Stored data entries
****************************************
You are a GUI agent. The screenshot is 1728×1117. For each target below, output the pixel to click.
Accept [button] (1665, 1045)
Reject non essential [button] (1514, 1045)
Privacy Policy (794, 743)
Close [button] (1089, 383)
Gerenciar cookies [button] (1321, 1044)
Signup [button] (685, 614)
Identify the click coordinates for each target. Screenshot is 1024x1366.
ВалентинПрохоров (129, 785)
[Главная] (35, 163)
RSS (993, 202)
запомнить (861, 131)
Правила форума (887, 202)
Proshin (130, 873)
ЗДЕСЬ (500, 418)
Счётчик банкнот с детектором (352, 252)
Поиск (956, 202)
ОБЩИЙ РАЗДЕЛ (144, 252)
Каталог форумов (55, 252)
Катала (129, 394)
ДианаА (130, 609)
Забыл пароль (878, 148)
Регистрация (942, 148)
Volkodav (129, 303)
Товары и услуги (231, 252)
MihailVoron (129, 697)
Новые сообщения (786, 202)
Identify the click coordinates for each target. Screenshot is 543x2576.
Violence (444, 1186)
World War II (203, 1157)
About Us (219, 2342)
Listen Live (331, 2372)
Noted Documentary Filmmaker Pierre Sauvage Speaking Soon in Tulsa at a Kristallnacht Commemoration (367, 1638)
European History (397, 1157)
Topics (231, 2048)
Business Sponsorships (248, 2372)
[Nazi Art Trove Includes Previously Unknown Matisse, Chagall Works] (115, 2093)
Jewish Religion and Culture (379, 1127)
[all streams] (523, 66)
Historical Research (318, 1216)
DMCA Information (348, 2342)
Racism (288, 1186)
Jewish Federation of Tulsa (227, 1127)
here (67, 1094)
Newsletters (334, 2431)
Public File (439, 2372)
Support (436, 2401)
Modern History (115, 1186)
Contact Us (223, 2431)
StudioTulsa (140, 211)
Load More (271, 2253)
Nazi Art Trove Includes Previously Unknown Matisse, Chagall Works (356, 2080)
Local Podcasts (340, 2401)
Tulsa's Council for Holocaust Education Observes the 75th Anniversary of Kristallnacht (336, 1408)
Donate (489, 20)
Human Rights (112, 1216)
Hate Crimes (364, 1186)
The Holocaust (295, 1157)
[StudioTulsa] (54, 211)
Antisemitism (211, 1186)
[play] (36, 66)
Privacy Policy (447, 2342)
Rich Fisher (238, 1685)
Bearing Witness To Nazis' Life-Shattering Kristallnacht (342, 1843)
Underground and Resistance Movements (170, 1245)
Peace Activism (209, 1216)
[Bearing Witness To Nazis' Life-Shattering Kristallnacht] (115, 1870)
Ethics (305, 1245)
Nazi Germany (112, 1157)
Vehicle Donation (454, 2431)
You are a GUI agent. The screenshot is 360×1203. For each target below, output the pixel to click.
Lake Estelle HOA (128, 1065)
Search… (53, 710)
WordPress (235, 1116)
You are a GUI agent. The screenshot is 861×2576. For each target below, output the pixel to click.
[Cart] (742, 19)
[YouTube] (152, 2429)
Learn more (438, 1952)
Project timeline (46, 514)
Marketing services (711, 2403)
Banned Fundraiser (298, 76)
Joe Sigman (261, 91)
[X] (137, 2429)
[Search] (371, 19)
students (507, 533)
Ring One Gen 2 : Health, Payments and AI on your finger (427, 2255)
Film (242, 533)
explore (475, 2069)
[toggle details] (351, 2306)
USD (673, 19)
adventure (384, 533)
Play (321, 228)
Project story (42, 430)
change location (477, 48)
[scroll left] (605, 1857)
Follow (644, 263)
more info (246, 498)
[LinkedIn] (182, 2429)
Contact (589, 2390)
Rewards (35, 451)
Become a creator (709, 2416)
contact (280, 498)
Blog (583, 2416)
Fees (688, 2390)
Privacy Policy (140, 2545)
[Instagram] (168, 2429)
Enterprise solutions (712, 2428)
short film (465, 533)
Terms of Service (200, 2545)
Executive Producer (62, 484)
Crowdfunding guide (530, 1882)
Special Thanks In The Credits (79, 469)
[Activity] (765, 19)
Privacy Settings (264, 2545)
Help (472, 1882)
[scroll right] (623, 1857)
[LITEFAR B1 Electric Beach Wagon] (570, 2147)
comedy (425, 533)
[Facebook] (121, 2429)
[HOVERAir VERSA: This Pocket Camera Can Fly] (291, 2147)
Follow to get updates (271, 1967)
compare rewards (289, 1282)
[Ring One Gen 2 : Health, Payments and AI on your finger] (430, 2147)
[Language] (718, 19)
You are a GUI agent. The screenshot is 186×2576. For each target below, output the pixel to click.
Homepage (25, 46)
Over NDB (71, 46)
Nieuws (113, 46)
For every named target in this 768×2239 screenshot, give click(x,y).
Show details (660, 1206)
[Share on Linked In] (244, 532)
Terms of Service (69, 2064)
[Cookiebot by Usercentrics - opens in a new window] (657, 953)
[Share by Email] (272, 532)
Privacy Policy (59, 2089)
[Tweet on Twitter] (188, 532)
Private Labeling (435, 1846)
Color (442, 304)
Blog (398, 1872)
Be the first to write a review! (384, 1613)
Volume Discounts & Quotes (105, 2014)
****************************************
• Work item: In the entries above, copy the lines from the one that contains "[HOVERAir VERSA: This" through the last line, exactly as they appear.

• Written reply:
[HOVERAir VERSA: This Pocket Camera Can Fly] (291, 2147)
Follow to get updates (271, 1967)
compare rewards (289, 1282)
[Ring One Gen 2 : Health, Payments and AI on your finger] (430, 2147)
[Language] (718, 19)
You are a GUI agent. The screenshot is 186×2576. For each target below, output the pixel to click.
Homepage (25, 46)
Over NDB (71, 46)
Nieuws (113, 46)
For every named target in this 768×2239 screenshot, give click(x,y).
Show details (660, 1206)
[Share on Linked In] (244, 532)
Terms of Service (69, 2064)
[Cookiebot by Usercentrics - opens in a new window] (657, 953)
[Share by Email] (272, 532)
Privacy Policy (59, 2089)
[Tweet on Twitter] (188, 532)
Private Labeling (435, 1846)
Color (442, 304)
Blog (398, 1872)
Be the first to write a review! (384, 1613)
Volume Discounts & Quotes (105, 2014)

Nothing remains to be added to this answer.